### Work item
Copy the lines verbatim, beginning with the line that contains "Task: Open the Richard" and continuing through the end of the data, and only those lines.

### Supplied information
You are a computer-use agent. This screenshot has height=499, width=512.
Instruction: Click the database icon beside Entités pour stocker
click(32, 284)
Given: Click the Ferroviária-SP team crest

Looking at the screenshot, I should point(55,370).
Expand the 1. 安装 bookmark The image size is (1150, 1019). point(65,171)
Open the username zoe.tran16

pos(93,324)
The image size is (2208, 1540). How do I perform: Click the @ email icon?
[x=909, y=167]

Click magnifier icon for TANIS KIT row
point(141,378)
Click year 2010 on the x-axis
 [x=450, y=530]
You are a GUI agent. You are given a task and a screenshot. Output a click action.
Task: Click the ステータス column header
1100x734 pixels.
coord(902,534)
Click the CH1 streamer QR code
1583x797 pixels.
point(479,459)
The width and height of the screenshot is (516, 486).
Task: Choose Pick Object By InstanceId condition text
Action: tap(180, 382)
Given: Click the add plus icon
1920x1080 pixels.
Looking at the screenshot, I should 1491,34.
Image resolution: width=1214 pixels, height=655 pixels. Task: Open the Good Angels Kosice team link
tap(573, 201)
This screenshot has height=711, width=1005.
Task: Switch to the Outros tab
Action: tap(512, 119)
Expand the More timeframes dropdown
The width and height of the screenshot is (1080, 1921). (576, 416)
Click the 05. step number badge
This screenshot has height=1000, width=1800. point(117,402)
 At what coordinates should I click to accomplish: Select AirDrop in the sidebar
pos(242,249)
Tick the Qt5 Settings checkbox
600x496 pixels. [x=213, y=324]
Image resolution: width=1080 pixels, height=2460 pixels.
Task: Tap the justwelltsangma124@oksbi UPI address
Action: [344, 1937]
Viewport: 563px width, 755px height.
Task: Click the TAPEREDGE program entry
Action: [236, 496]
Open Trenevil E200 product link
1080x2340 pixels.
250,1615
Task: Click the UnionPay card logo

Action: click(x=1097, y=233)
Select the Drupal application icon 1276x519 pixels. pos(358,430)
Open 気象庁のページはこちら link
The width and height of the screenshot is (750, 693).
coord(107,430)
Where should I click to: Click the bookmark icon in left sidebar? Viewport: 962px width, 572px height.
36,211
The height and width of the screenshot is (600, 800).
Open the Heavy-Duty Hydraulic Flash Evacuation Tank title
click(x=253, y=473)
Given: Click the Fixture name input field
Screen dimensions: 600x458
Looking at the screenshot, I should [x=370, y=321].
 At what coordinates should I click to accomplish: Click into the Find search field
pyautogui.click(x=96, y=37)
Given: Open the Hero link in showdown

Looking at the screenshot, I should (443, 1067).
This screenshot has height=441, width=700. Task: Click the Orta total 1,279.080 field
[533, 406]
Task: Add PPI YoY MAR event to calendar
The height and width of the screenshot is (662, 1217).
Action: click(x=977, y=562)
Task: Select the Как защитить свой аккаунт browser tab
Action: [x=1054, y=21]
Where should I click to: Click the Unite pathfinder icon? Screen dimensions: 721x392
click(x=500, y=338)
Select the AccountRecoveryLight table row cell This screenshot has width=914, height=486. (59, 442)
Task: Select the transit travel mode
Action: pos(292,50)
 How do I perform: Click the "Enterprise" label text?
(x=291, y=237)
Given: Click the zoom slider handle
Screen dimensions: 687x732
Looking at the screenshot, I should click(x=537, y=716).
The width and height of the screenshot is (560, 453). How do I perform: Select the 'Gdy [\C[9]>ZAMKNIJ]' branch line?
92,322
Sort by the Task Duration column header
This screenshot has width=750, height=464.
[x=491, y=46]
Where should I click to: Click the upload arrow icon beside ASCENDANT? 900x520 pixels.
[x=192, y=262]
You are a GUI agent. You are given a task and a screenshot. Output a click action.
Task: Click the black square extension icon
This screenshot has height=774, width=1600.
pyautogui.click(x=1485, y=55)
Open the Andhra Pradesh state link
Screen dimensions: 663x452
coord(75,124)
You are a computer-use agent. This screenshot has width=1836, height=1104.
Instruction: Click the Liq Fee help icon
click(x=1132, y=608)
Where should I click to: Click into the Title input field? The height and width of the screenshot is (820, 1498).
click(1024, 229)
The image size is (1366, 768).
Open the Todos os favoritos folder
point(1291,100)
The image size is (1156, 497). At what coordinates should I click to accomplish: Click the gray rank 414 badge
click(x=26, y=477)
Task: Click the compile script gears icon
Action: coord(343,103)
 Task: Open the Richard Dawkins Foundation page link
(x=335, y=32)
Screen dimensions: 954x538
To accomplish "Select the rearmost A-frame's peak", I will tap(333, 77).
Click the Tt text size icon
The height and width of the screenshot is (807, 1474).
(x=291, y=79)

### Answer to the exercise
 Task: Open the Richard Dawkins Foundation page link
(x=335, y=32)
Screen dimensions: 954x538
To accomplish "Select the rearmost A-frame's peak", I will tap(333, 77).
Click the Tt text size icon
The height and width of the screenshot is (807, 1474).
(x=291, y=79)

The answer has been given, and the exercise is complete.